**Material to process:**
==========
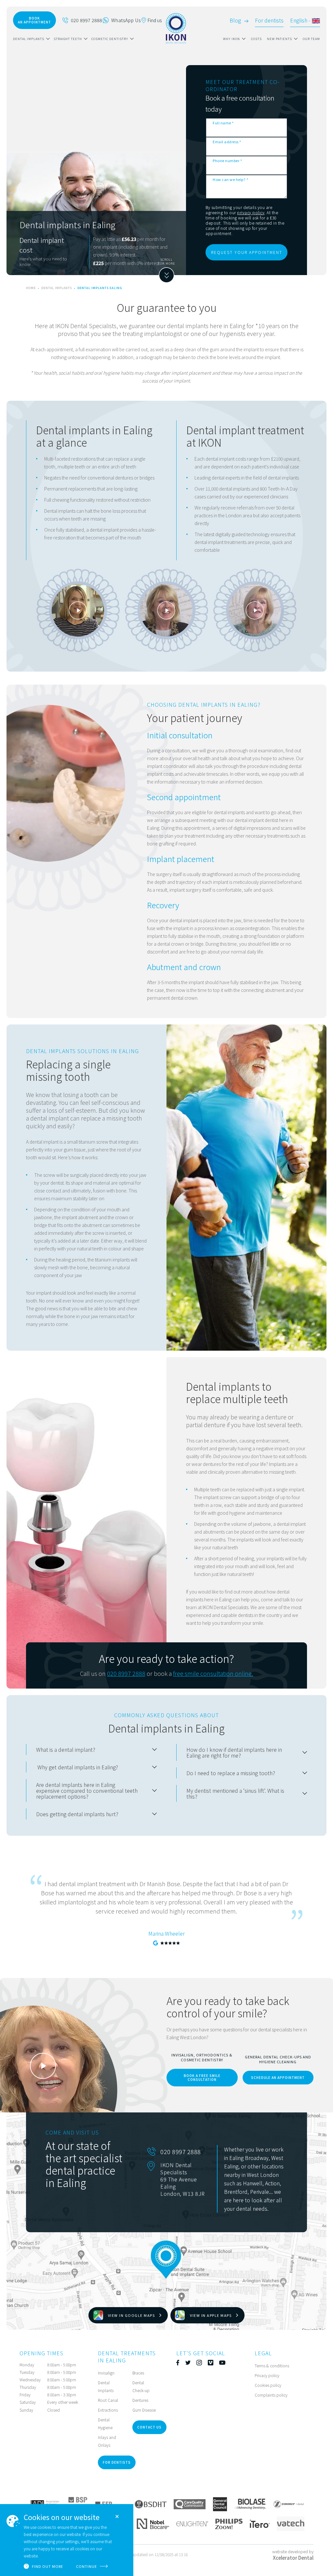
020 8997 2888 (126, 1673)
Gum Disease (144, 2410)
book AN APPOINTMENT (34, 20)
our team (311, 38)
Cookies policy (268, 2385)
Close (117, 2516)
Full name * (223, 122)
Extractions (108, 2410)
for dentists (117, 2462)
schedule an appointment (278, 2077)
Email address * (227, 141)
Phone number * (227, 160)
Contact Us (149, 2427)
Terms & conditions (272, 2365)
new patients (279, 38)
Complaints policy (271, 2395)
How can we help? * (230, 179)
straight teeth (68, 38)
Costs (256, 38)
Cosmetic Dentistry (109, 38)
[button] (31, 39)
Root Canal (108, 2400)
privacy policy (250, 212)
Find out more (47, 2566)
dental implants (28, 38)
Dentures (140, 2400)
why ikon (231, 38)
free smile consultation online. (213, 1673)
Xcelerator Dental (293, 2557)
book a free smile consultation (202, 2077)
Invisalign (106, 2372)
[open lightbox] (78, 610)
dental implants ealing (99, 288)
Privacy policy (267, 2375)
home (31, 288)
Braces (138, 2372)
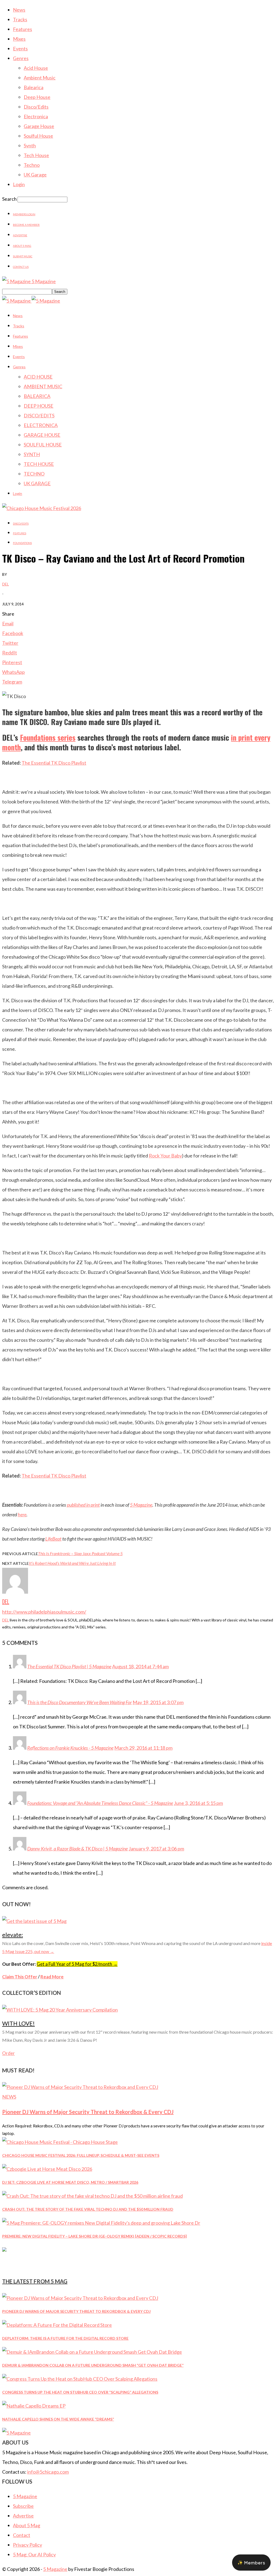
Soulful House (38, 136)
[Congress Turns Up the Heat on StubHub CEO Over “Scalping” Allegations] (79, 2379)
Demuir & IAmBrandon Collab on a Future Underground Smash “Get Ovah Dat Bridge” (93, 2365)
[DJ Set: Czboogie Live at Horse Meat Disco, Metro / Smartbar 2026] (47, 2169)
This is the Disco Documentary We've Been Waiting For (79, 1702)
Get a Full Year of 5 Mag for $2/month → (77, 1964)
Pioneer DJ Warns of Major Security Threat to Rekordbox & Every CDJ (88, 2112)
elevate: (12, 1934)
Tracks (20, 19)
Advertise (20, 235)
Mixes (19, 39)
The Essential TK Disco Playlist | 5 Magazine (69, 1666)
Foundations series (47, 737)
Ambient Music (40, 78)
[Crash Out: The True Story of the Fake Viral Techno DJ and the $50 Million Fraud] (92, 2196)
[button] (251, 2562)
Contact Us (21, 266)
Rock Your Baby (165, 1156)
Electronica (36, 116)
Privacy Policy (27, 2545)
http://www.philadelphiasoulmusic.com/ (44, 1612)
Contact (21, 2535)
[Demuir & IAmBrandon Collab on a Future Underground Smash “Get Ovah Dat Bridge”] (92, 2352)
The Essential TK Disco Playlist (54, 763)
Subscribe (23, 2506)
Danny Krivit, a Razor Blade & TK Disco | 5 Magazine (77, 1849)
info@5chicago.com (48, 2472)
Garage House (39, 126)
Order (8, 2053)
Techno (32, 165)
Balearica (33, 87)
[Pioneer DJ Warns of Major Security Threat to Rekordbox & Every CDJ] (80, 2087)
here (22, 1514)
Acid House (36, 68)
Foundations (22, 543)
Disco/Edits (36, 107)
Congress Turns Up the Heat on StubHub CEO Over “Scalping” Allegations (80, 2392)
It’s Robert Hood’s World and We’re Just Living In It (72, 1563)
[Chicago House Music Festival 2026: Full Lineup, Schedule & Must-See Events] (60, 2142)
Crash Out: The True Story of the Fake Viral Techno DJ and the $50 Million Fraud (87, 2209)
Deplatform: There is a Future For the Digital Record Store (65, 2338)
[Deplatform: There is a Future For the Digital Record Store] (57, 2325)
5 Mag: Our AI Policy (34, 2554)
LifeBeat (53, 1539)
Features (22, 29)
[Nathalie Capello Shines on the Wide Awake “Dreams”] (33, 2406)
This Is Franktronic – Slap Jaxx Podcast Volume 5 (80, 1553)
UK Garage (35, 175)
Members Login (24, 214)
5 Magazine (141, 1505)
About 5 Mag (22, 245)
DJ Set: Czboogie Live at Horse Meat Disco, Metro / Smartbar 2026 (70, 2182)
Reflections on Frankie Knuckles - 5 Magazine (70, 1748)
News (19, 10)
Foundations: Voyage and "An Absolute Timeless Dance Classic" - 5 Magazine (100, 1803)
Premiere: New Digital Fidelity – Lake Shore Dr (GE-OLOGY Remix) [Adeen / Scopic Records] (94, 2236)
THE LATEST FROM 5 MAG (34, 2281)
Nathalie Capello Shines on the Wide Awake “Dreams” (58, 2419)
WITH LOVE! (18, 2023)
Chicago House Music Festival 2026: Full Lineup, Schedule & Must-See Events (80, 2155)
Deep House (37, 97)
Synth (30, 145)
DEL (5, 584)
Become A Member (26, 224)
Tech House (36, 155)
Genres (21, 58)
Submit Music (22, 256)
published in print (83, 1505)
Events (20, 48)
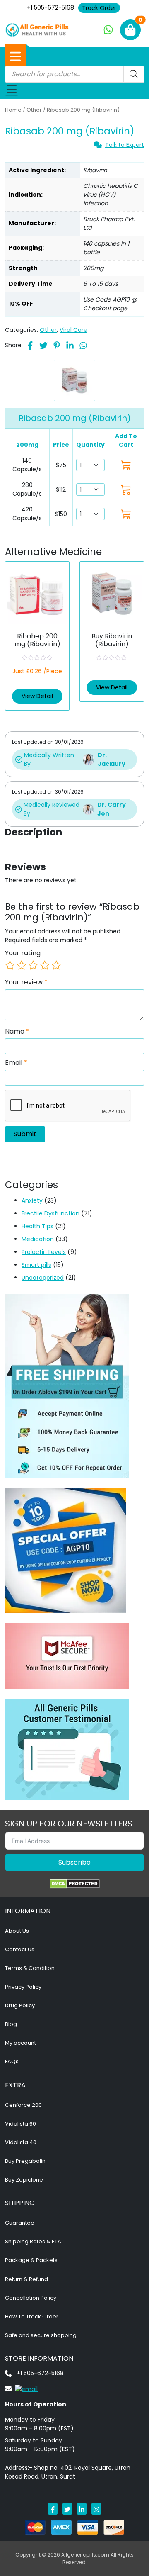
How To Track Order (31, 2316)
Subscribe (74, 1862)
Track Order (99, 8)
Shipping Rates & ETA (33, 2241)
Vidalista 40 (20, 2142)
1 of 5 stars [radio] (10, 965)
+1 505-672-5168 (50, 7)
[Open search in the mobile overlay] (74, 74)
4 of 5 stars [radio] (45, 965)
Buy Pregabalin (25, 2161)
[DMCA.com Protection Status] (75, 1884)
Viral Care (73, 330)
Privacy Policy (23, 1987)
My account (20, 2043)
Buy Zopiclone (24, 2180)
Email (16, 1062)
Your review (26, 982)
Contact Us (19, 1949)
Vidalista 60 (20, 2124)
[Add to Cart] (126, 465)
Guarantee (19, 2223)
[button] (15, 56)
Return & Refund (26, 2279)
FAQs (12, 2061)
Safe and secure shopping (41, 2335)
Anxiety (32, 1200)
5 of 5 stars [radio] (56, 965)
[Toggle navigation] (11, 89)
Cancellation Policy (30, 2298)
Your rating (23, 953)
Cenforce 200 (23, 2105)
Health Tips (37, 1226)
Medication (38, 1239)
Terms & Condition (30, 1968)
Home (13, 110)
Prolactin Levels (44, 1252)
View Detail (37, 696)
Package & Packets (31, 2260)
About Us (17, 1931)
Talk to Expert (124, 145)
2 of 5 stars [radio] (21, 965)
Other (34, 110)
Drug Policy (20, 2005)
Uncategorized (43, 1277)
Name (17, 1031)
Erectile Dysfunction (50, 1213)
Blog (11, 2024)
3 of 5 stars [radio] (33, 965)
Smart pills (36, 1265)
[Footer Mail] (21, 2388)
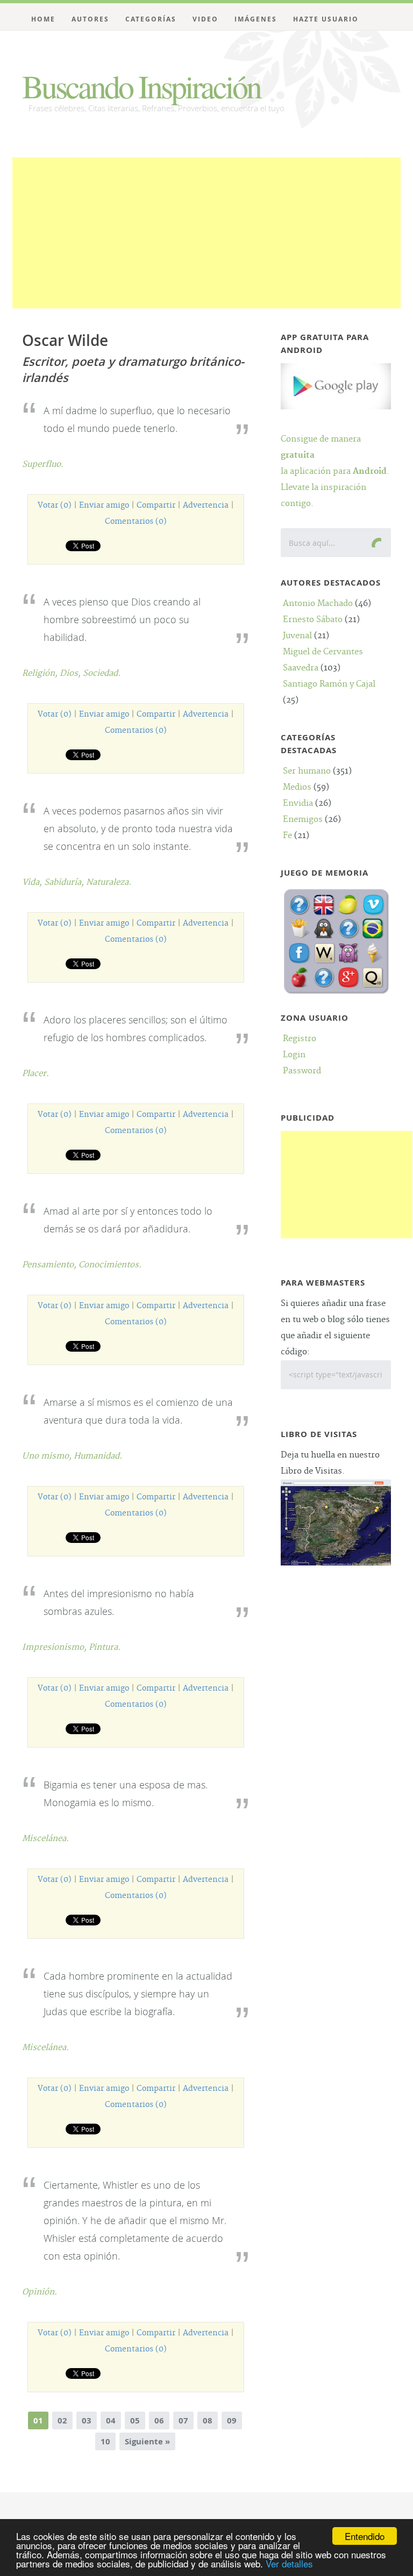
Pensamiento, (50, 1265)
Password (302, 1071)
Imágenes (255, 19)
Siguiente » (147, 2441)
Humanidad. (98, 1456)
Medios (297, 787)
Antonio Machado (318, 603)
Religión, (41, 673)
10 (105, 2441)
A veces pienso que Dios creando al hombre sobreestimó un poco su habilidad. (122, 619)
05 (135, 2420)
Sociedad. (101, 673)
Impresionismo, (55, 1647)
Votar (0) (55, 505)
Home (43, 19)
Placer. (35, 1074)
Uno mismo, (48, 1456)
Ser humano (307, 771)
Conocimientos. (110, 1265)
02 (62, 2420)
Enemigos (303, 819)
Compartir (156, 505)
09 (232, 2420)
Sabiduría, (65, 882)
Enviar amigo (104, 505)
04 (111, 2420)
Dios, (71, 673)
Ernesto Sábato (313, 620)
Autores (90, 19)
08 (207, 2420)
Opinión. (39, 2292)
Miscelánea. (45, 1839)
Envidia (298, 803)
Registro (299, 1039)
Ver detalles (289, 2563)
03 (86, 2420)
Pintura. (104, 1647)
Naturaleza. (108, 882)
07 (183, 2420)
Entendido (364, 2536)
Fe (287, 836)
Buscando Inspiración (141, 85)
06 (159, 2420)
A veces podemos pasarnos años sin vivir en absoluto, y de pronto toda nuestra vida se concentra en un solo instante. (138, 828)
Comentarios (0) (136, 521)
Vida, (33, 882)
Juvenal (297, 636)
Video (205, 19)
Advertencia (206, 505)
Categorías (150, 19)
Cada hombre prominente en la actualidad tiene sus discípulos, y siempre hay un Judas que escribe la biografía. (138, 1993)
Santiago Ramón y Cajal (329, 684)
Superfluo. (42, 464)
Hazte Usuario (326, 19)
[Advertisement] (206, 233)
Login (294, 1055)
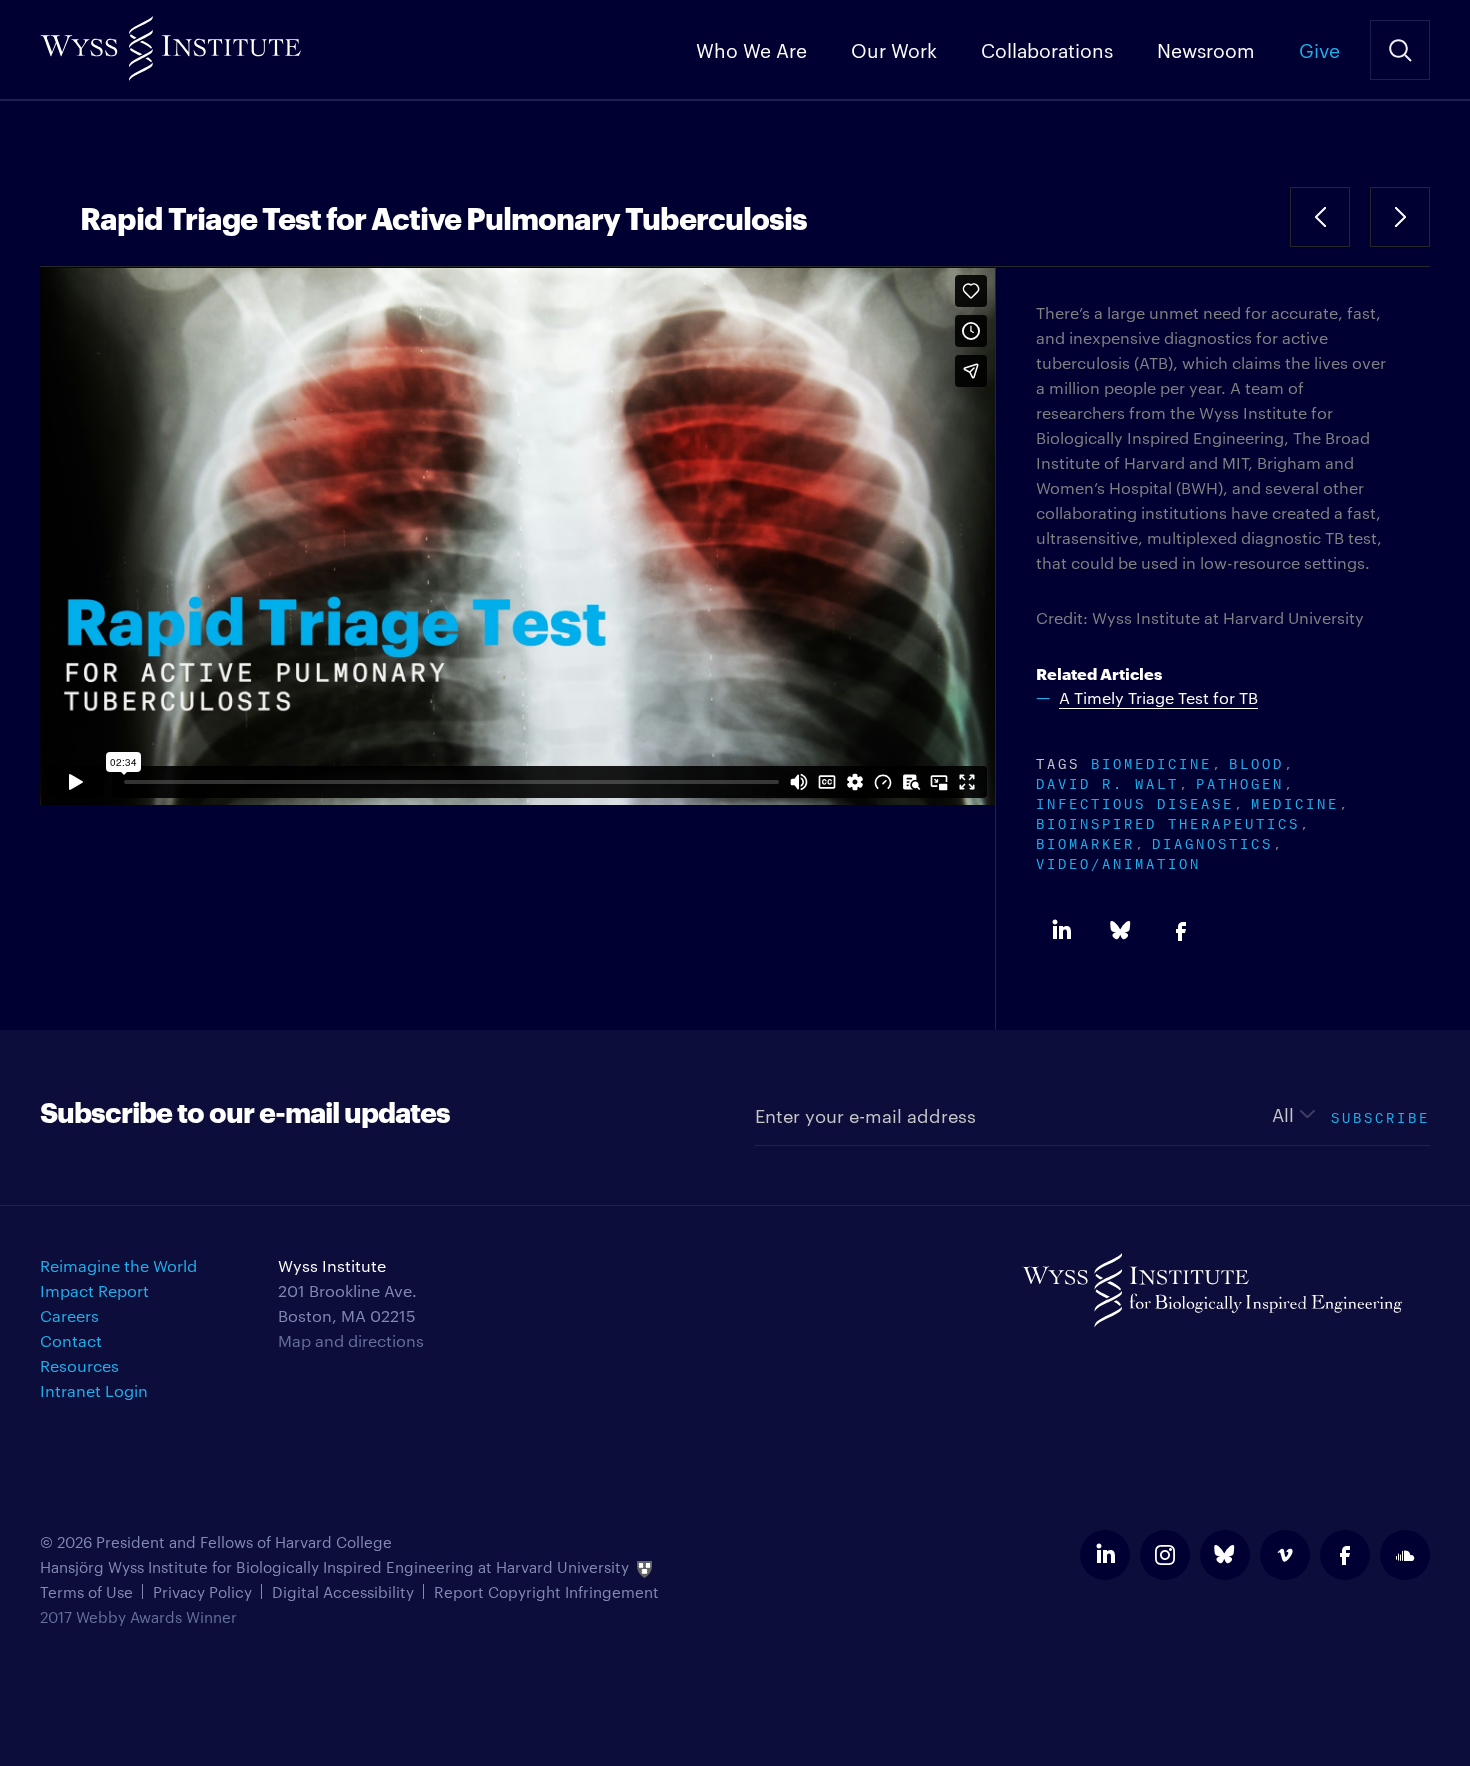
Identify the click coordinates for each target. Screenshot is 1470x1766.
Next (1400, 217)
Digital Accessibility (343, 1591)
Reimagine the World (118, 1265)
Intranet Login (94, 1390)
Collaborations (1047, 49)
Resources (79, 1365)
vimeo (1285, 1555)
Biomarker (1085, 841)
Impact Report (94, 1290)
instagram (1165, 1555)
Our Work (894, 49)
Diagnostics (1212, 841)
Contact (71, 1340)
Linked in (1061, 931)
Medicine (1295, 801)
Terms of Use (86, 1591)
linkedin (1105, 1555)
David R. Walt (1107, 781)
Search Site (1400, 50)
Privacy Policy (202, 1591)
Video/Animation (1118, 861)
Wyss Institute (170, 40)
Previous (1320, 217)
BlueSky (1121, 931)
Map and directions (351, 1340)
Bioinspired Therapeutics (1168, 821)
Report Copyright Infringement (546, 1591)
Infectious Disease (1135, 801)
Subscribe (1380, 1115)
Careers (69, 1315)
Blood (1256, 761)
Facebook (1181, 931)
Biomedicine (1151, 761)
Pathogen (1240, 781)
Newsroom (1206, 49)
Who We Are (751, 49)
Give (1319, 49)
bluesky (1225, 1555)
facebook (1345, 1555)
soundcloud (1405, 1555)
==========
**Work order:**
Where a line of the listing contains the word "Foundations", it counts toward the total; say how many lines that makes, giving the number alone.

**Solution to this task:**
3